I tried bargaining with it. I promised that if it sat on my skin, I wouldn’t flinch, I wouldn’t move, I would just hold still and let it stuff itself on my blood. I swore it could have a full pint of the good stuff.
I offered to set up a plate of water, shallow and non-filtered. Even rainwater, if that would be better for its little eggs. Anything, everything, whatever it wanted or needed, I would give it its heart’s desire (do mosquitoes have hearts?) if it would just SHUT THE EFF UP.
It didn’t.
My crankiness level would be sky-high, since I’ve been unhappily awake since 4AM, except that it is a gorgeous day, sunny and cool with a light breeze. And I have two adorable dogs who are wandering around the backyard appreciating the weather. B, especially, likes the temperature, I think. He’s a lot more active on cool days than hot, when he tends to lie underneath pieces of furniture with his tongue out.
Oh, people who know more about plants than I do: what is this plant?
I should know its name but I can’t remember it. I bought it to put on the front porch, but it lasted for two days out there, miserable and droopy at the end of every day, so I decided it needed less sun. I moved it to the patio and it’s been so flourishing ever since that I almost wish I wish I could keep it. I’m death on plants, so I’m not going to — it’ll go live with some safer person when the house sells — but I’m pleased that it’s happy at the moment. But I wish I knew what it was.

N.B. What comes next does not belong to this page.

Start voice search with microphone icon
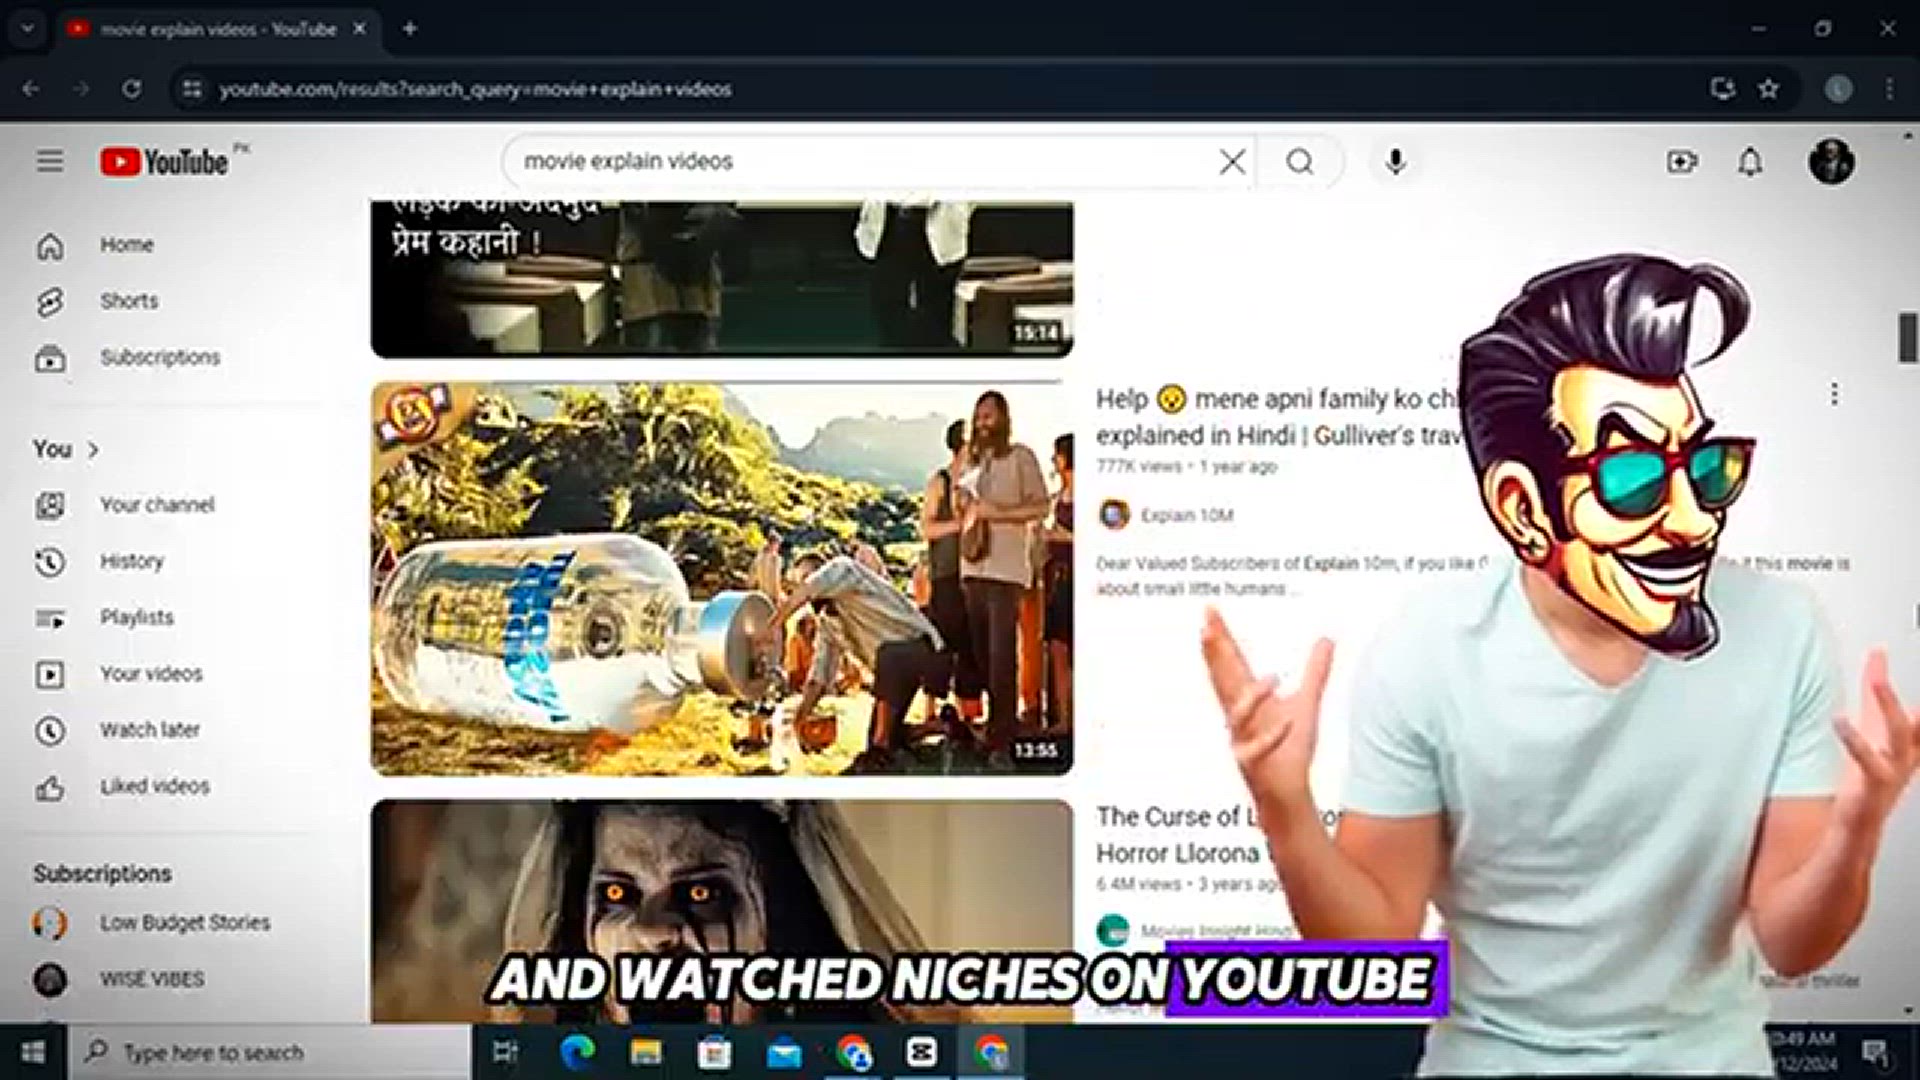 1396,161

Writing is going so horribly that I’m being extremely mean to myself. Hmm, that sentence might be backwards. I’m being extremely mean to myself so writing is going horribly? Which is cause and which is effect? Tough to say. But I’m on the fourth version of the scene that I’ve been working on for the past week. I manage about six hundred words, then delete them.

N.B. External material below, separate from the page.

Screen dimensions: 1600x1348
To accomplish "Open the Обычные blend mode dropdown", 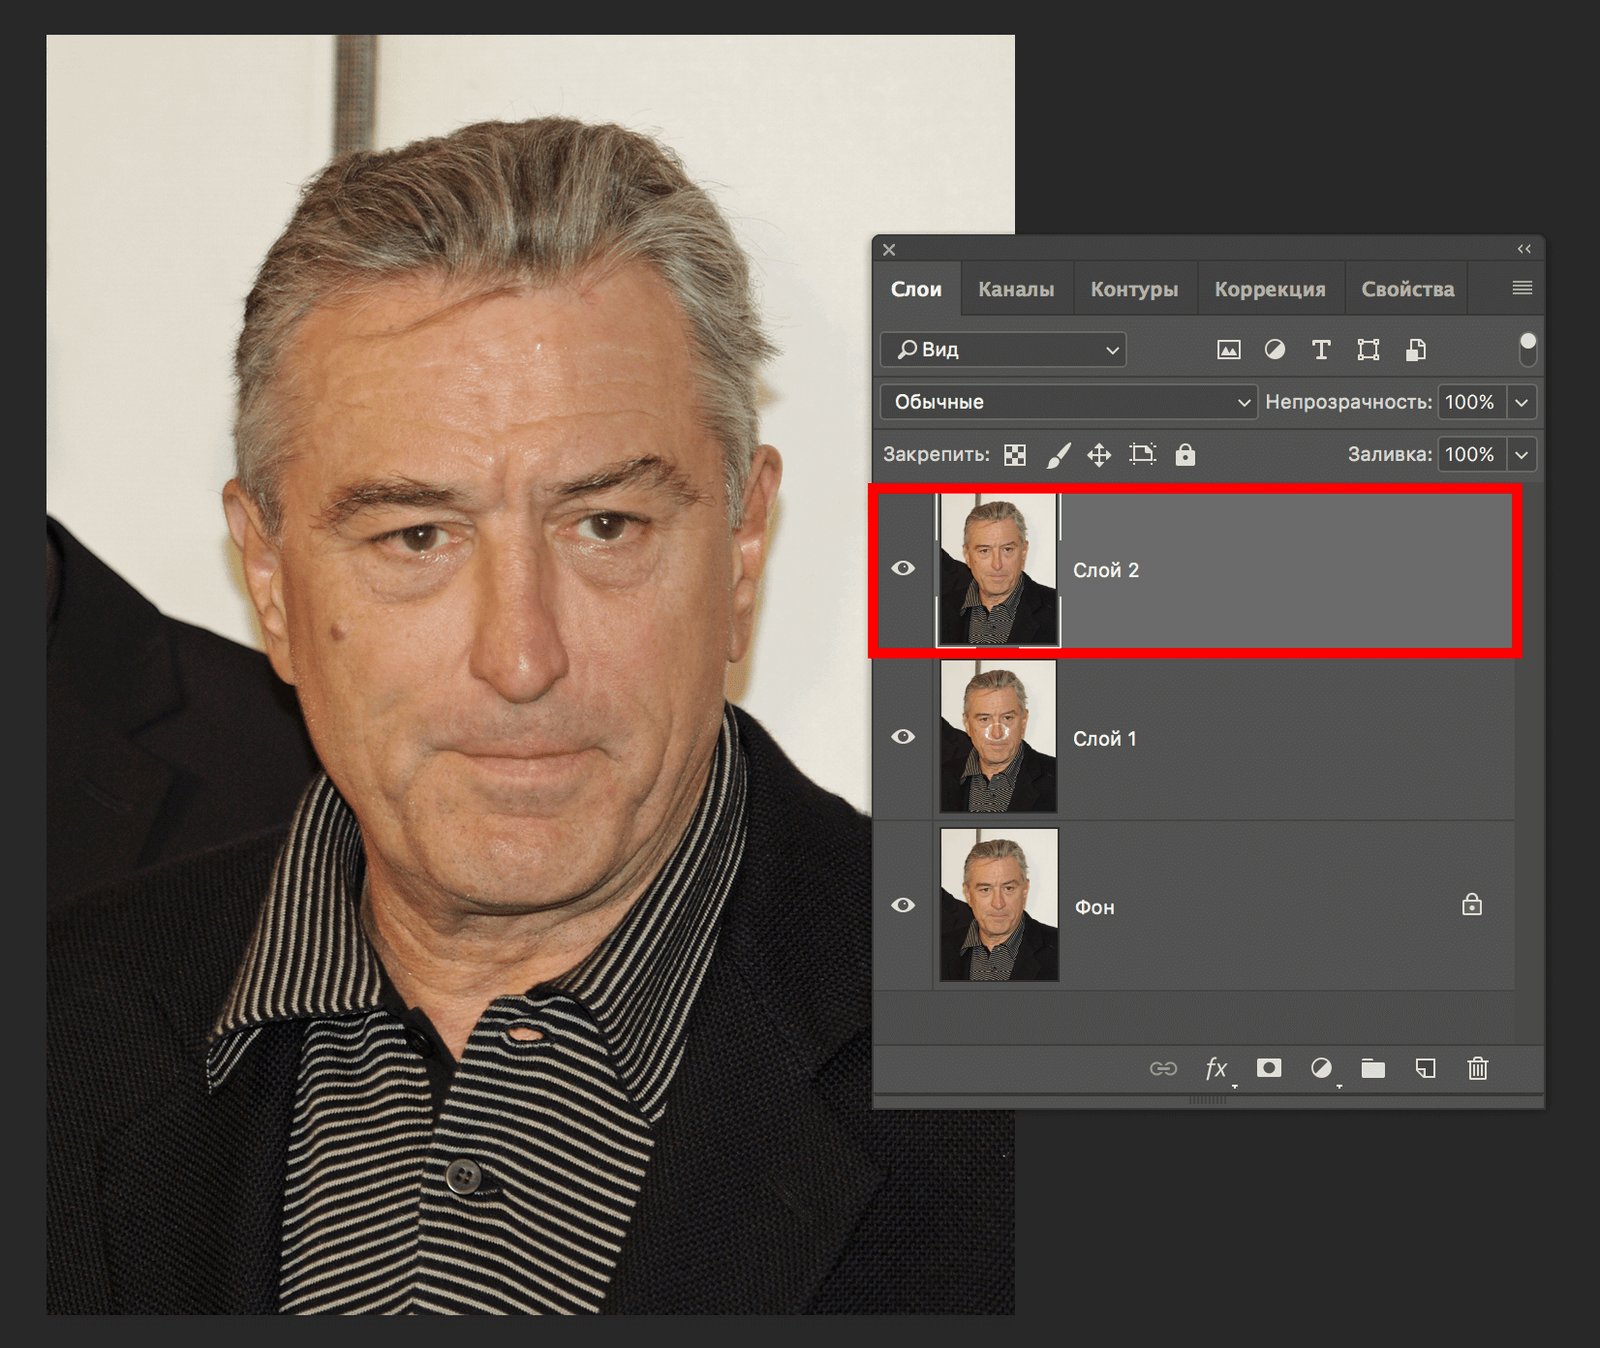I will pyautogui.click(x=1068, y=402).
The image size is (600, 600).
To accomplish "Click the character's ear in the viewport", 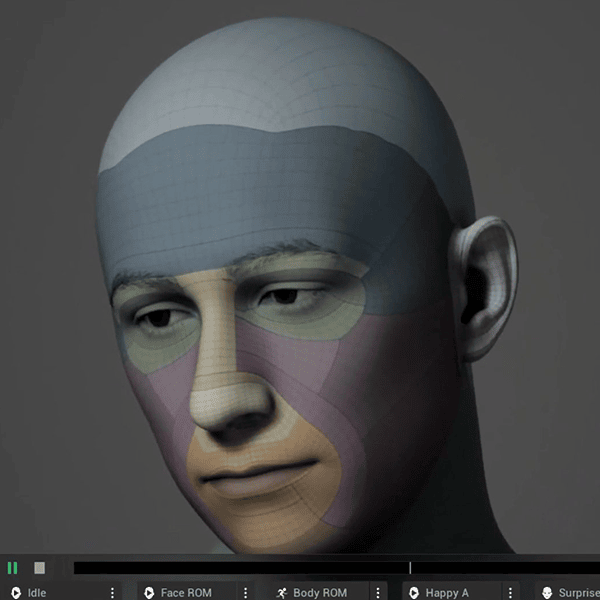I will 485,287.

I keep coming up with ideas for why it’s so hard, things I’ve forgotten to consider, plot holes, characterization issues — but I seriously wish I was done with this book. Last night — before the mosquito — I told myself that I just needed to do a writing binge. To treat this like a school assignment with five days before a deadline that would prevent me from graduating, or a magazine deadline where the issue is going to press with blank pages that would lose me my job. Then I met my friendly neighborhood mosquito and instead of writing-binging this morning, I’ve mostly been drinking coffee and playing solitaire and waiting for a plumber to arrive. That counts as work, right? Waiting for a plumber? Yeah, I thought not. But as soon as he’s here (or she, I don’t mean to be sexist in my gender assumptions about plumbers), I will settle into writing. Words will get written. Real ones. Meanwhile, though, I will keep drinking coffee and enjoying the weather.
tehachap said:
Hydrangea, in case no one else identified it for you. And you can change the color of the blooms by adding epsom salts to the soil. This is an excellent site to learn all about them — read down the page for the tips on changing the color of the blooms. https://www.almanac.com/plant/hydrangea
sarahwynde said:
Thank you! I kept thinking agapanthus, even though I knew it was nothing like an agapanthus. I will read all about them. 🙂
tehachap said:
I stand corrected on the epsom salts tip — it’s just what my Paternal Grandmother used to do to her Hydrangeas. (and epsom salts is also good for rose bushes–that one I’ve done myself!)
Judy, Judy, Judy said:
I went for so many years with raging insomnia. I have somewhat tamed it. Never want to go back there.
Your hydrangea is beautiful. Glad you found it’s home, even if temporary.
I am having a good day writing wise. Not in word count but in world* building. (not meaning that in a sci-fi sense rather in my characters communities, surroundings)
“I’m writing a first draft and reminding myself that I’m simply shoveling sand into a box so that later I can build castles.” Shannon Hale
sarahwynde said:
Great quote! I love world-building. It’s definitely the fun part.